Komatiitic rocks occur in four lithotectonic assemblages in the Abitibi greenstone belt of the Archean Superior province: the 2750 to 2735 Ma Pacaud assemblage, the 2723 to 2720 Ma Stoughton-Roquemaure assemblage, the 2719 to 2710 Ma Kidd-Munro assemblage, and the 2710 to 2703 Ma Tisdale assemblage. There are significant volcanological and geochemical differences between the komatiitic rocks in these assemblages. Those in the older (Pacaud and Stoughton-Roquemaure) assemblages are primarily Ti- and Al-depleted-Ti-enriched komatiites, respectively, that appear to be uncontaminated by upper continental crustal rocks, form unchannelized lava flow facies, and are not underlain by sulfur-rich metasedimentary rocks. In contrast, those in the younger (Kidd-Munro and Tisdale) assemblages are primarily Al-undepleted komatiites, locally contaminated by upper continental crustal rocks, locally form lava channels and channelized sheet flow facies, and locally overlie sulfur-rich metasedimentary rocks.

Sixty-four unmineralized samples from all four komatiite-bearing assemblages in the Abitibi greenstone belt have similar unfractionated platinum-group element (PGE) abundances at 0.5 to 5 times chondritic values.

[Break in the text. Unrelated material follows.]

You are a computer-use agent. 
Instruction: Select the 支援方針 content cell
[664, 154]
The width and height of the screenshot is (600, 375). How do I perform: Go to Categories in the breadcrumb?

Minor variations in PGE abundances are attributable to variable (but uniformly high) degrees of partial melting, fractional crystallization and/or accumulation of olivine, chromite, or clinopyroxene and, rarely, loss of sulfide or Ir-bearing alloys. Almost all of the komatiitic magmas and lavas represented by the samples, regardless of komatiite type (including Al-undepleted, Al-depleted–Ti-enriched, and Ti-depleted komatiites) and depth of melt extraction, appear to have been derived by high-degree partial melting of sources with essentially identical chalcophile element contents and to have remained undersaturated in sulfide during melt extraction, ascent, eruption, and emplacement. This is similar to most komatiites worldwide.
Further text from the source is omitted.